* TASK DATA
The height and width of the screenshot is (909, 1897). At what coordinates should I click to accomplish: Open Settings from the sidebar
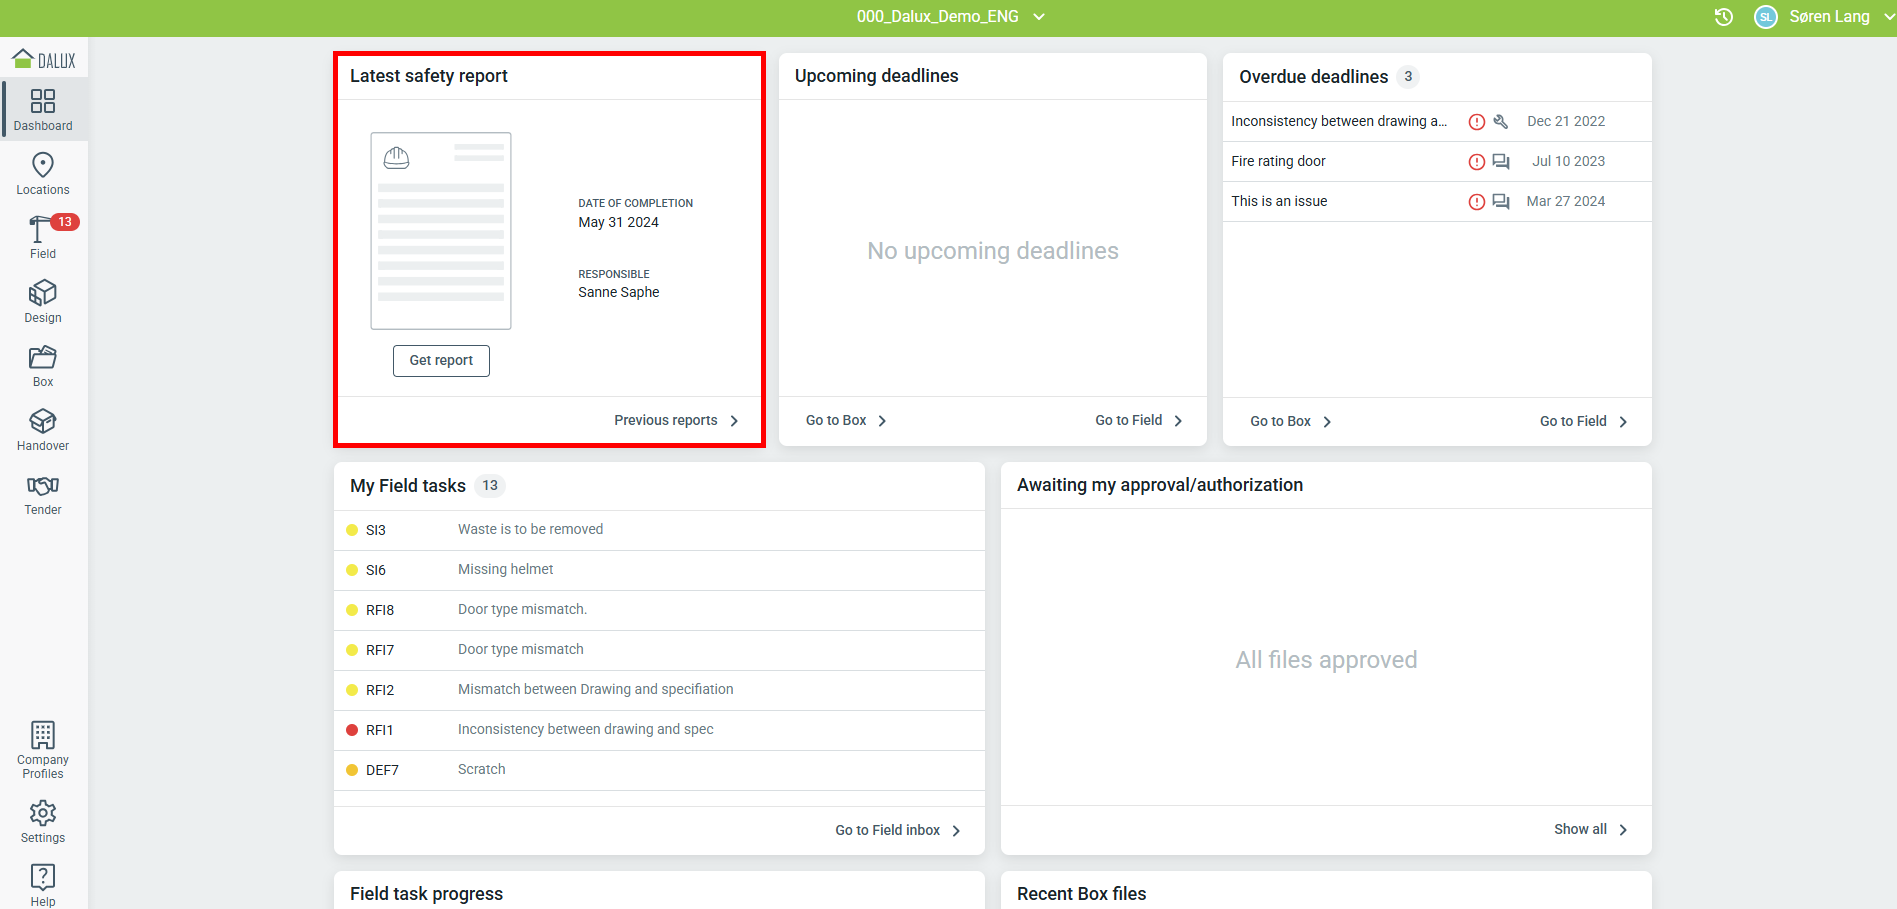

--

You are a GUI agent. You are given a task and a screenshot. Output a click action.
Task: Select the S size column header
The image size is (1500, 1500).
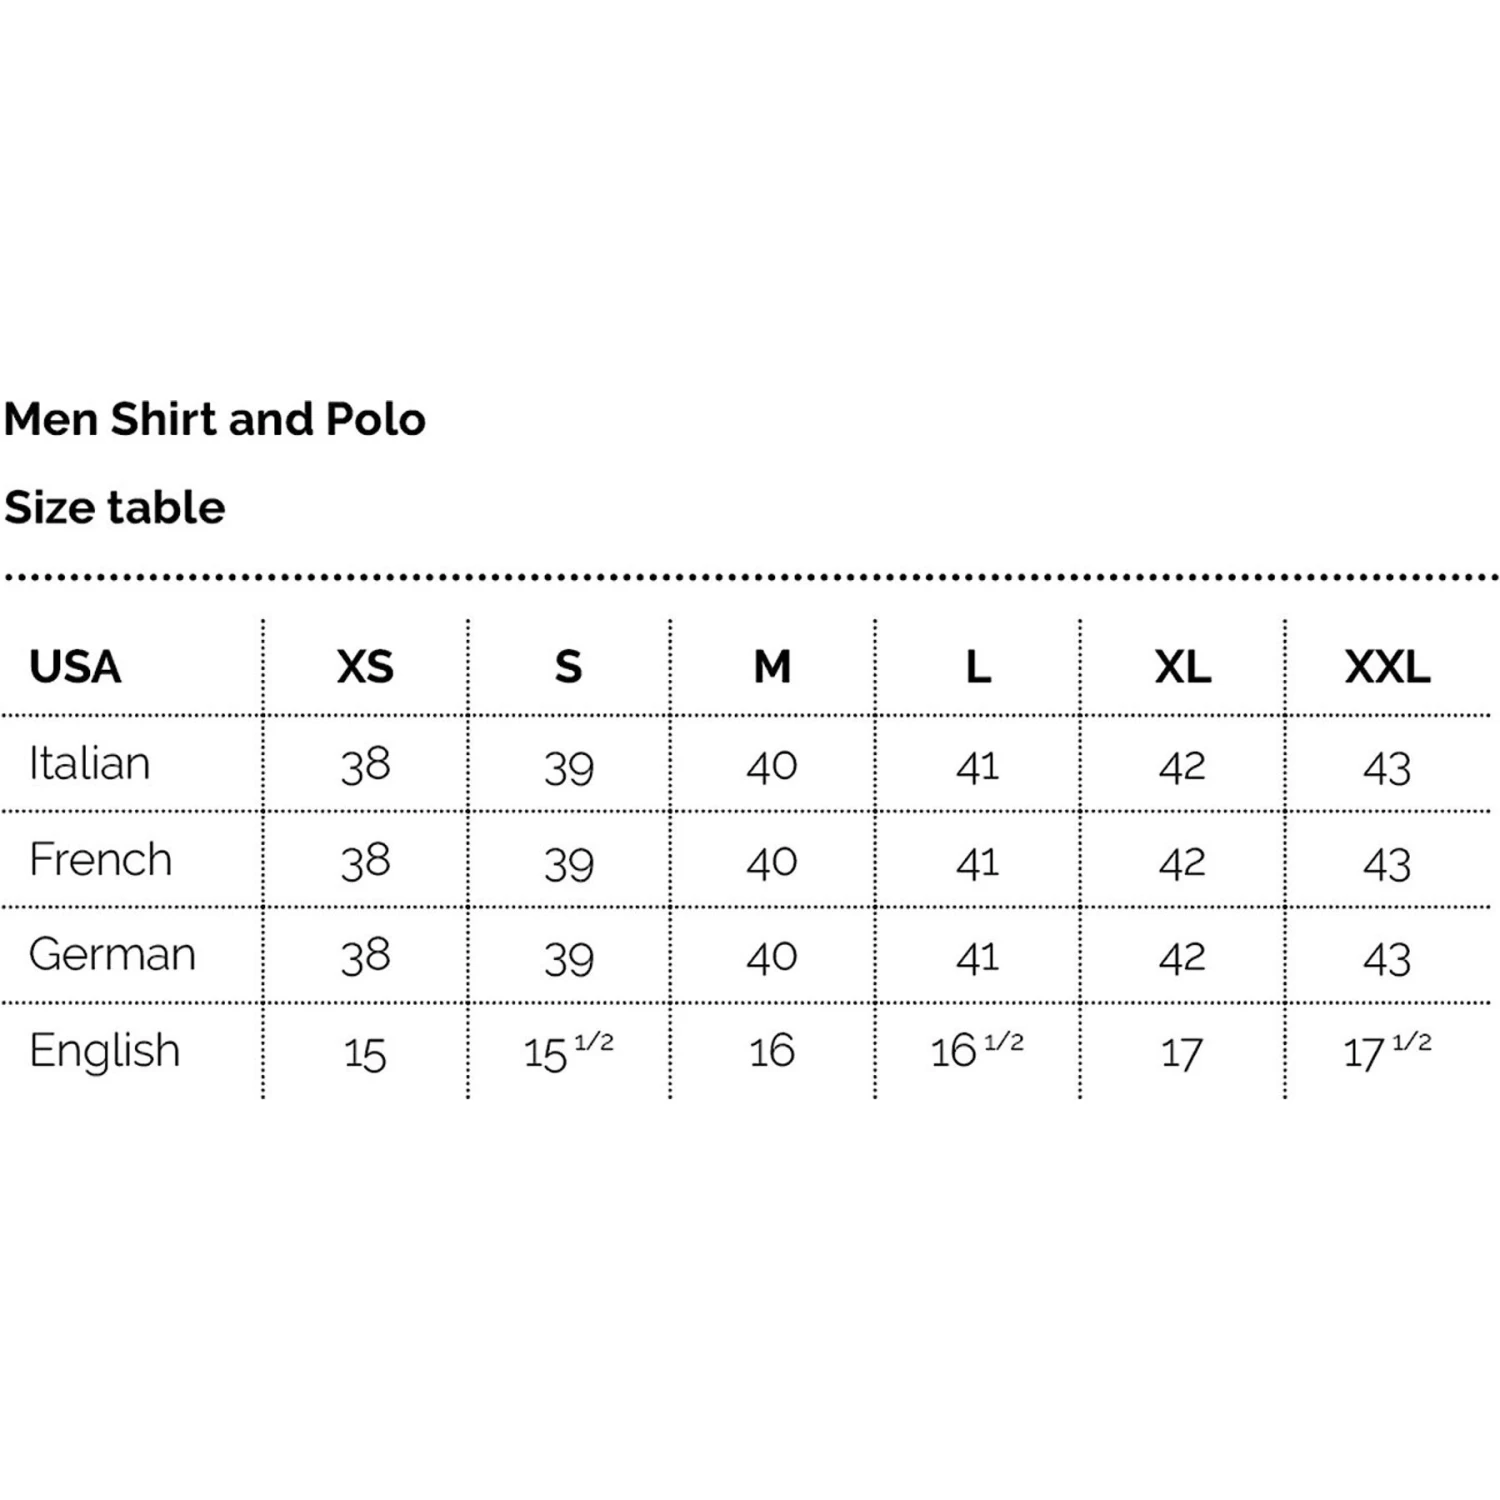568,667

==

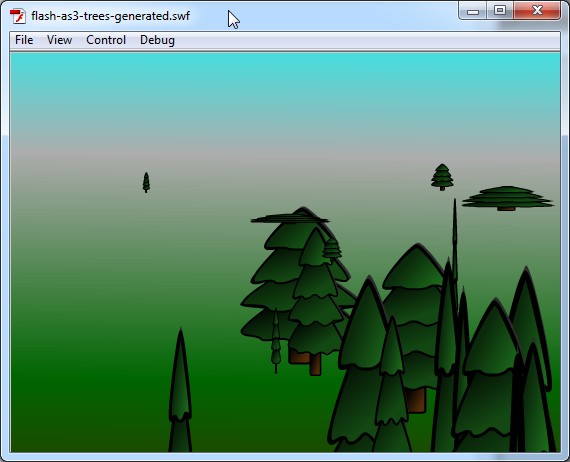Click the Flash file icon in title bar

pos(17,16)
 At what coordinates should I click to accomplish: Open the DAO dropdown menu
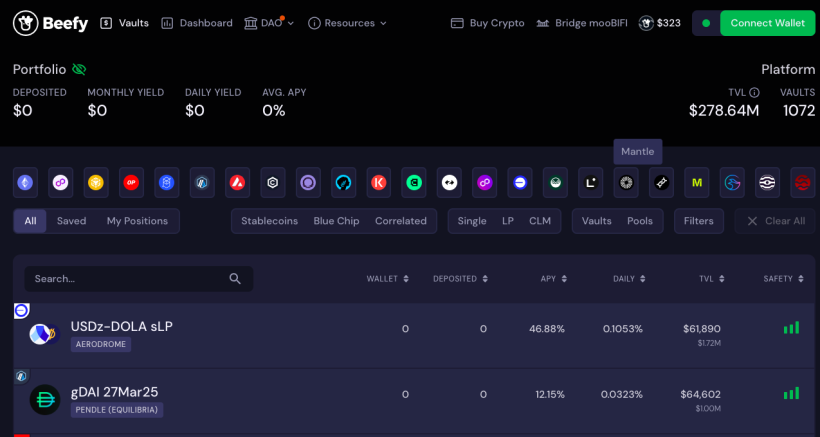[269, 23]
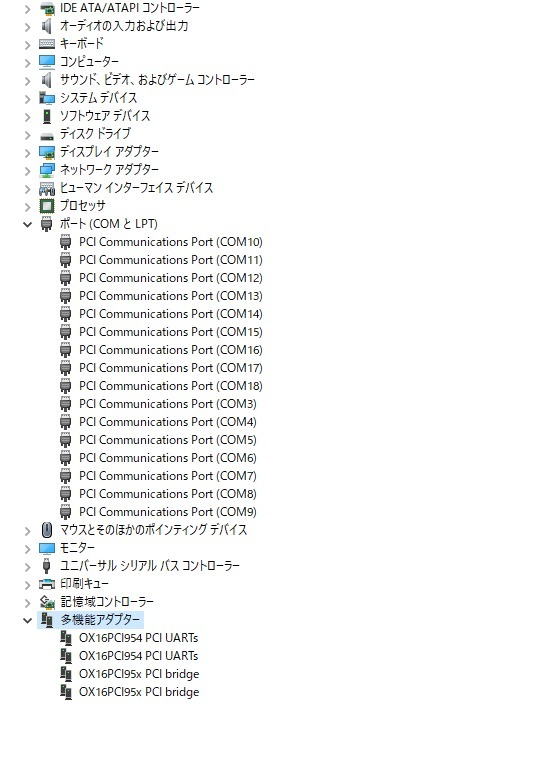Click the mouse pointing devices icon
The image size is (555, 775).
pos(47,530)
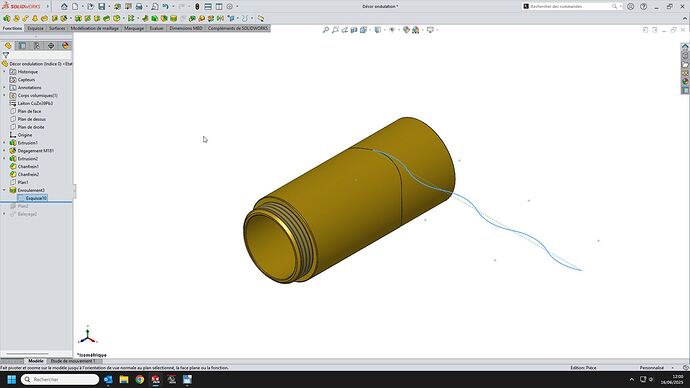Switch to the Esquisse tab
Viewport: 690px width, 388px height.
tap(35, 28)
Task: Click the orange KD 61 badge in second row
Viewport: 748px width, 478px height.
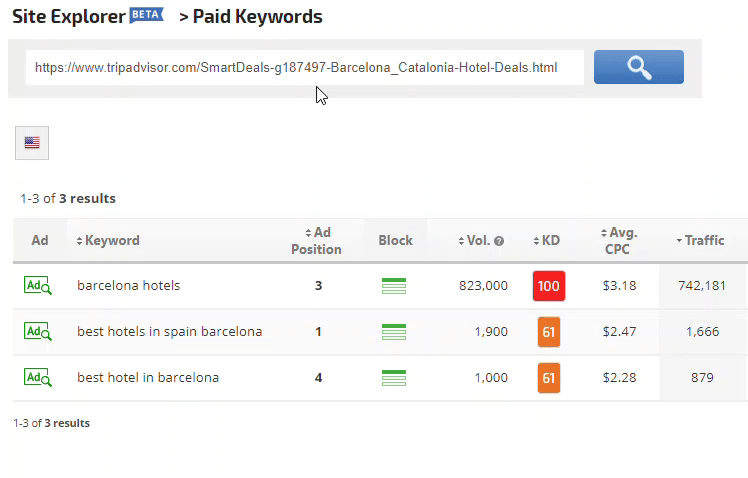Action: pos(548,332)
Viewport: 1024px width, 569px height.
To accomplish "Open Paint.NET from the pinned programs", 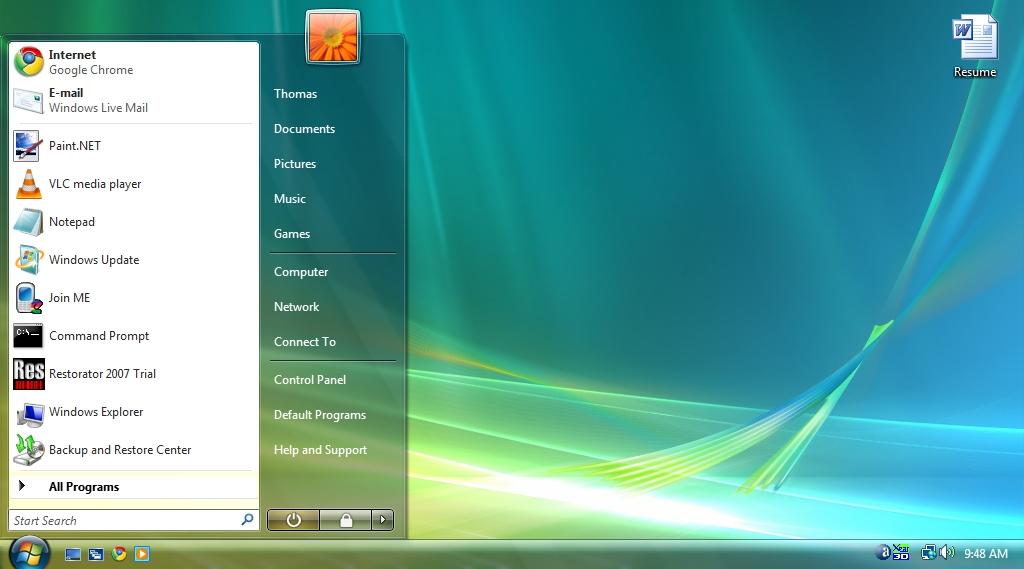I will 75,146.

* WORK ORDER
When a line among the entries above contains "screenshot", copy it.

* EXPECTED ANSWER
The height and width of the screenshot is (909, 1897). At what coordinates should I click to accomplish: Open Settings from the sidebar
You are a GUI agent. You are given a task and a screenshot. Output a click action.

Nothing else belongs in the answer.